Current delays in the startup dates for pipeline projects mean the railways will continue to complement the basic transportation system.

CAPP said production of Canadian oil, before imported diluents are added, will increase by 28 per cent over the next 15 years, growing to 4.9 million bpd by 2030, about 400,000 bpd lower than CAPP’s earlier prediction made in 2015. Add the diluents to the mix, and the production volume will be up by 37 per cent, to 5.5 million bpd by 2030. That means transportation infrastructure, in all directions, will have to be increased soon just to get the Canadian oil to new and existing markets.
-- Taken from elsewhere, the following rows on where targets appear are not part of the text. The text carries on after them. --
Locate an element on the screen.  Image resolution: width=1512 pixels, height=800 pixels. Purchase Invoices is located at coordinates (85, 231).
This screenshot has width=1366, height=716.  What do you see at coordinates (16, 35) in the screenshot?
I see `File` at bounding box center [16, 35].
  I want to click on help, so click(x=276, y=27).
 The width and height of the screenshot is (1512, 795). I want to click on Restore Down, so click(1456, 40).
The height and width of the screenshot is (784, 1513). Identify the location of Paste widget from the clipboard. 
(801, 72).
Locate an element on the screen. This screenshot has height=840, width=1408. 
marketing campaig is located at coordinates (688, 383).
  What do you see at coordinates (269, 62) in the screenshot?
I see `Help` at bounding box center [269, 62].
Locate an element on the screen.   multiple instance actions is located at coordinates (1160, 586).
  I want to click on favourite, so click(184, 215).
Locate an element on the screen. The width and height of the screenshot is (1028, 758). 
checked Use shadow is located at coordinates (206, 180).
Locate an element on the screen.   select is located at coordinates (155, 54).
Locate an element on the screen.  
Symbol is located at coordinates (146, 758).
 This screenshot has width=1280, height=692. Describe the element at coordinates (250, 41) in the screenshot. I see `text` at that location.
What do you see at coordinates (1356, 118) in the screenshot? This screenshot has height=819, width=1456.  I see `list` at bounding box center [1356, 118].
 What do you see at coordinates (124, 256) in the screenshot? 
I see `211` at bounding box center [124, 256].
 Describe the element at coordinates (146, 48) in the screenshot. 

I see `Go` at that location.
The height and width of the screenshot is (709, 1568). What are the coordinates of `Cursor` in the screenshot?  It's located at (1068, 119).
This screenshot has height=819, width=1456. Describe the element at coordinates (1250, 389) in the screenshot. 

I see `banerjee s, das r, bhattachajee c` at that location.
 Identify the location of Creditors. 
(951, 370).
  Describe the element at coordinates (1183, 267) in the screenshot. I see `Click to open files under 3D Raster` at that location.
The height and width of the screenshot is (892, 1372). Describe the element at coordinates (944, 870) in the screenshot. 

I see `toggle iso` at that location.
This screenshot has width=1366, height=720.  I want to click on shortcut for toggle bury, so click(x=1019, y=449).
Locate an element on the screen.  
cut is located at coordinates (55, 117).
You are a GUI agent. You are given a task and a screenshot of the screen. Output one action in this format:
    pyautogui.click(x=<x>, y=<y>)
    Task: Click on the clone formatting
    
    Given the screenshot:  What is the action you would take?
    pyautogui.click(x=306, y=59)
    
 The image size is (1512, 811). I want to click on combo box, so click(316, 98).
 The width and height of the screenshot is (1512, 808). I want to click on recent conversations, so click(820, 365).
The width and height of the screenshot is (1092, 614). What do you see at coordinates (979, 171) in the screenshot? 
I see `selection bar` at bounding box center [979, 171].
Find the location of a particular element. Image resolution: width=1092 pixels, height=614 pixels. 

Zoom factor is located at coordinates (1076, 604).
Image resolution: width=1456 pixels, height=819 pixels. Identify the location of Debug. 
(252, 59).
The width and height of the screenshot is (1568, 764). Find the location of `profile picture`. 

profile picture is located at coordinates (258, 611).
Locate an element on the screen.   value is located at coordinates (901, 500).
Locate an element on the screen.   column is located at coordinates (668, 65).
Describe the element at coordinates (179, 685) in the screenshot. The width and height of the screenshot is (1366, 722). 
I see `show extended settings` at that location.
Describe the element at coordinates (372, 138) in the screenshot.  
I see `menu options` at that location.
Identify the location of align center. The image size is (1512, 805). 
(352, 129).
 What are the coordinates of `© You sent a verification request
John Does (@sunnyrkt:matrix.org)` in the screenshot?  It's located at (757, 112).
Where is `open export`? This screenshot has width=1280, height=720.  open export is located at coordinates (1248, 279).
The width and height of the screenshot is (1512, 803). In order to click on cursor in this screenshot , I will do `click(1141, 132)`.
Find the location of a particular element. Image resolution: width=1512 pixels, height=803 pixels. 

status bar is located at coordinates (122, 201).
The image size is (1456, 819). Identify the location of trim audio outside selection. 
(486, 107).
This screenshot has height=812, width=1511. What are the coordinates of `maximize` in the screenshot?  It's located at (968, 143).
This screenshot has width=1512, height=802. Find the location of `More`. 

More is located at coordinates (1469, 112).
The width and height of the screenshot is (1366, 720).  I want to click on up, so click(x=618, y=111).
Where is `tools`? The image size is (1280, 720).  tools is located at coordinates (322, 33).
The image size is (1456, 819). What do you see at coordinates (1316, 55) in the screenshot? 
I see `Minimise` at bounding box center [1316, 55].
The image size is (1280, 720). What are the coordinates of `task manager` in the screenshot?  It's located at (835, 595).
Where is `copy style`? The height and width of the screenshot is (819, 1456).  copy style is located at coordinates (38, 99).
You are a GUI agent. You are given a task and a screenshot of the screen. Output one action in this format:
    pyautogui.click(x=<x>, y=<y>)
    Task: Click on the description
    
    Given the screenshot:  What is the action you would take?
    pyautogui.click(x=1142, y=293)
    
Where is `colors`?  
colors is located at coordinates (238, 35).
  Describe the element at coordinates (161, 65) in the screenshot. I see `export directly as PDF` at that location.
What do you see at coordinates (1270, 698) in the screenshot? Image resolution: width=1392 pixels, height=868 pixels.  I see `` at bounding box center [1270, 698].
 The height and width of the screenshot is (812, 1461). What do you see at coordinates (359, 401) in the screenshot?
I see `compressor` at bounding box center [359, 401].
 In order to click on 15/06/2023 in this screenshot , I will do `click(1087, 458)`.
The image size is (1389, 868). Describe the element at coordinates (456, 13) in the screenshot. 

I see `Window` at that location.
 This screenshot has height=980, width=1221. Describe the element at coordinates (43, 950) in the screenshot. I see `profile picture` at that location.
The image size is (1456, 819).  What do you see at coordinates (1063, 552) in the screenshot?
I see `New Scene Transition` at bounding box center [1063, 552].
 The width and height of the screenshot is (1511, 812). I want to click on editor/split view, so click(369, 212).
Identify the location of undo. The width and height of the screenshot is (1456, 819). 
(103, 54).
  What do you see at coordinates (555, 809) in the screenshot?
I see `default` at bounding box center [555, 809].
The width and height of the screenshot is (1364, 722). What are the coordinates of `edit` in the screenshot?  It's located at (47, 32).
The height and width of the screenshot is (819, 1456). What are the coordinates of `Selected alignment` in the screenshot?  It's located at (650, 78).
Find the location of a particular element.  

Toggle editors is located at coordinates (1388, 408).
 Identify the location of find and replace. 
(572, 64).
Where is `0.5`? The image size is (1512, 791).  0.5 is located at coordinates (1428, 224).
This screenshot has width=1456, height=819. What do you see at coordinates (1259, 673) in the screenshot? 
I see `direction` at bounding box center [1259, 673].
Oil sands will continue to be the primary source of oil in western Canada, with an expected output of about 3.7 million bpd by 2030. That represents an expected growth of about 1.5 million bpd, as noted earlier.

Conventional oil production in western Canada, such as that found in the Bakken formations in and around Estevan and Weyburn, plus other medium and light sweet crude fields, will drop from 1.3 million bpd to 1.1 million bpd by 2018 and will then remain stable to 2030.

The International Energy Agency forecasts global demand for energy, including oil, will grow by 32 per cent by 2040, and more than a quarter of that energy demand will be from oil. Demand will be driven mostly by emerging economies in Asia, with 171 million bpd being required.

Canada currently has the third-largest reserves in the world and is the sixth-largest producer globally.

The National Energy Board reported recently that less than one per cent of Canadian oil is currently shipped overseas .

“Canada has an important role to play as a global supplier of oil and we can do it at a standard that far exceeds other producing nations,” said McMillan. “Through technological innovation, world-class regulatory systems and environmental standards that meet or exceed our closest competitors, Canadian oil can be the world’s fuel of the future.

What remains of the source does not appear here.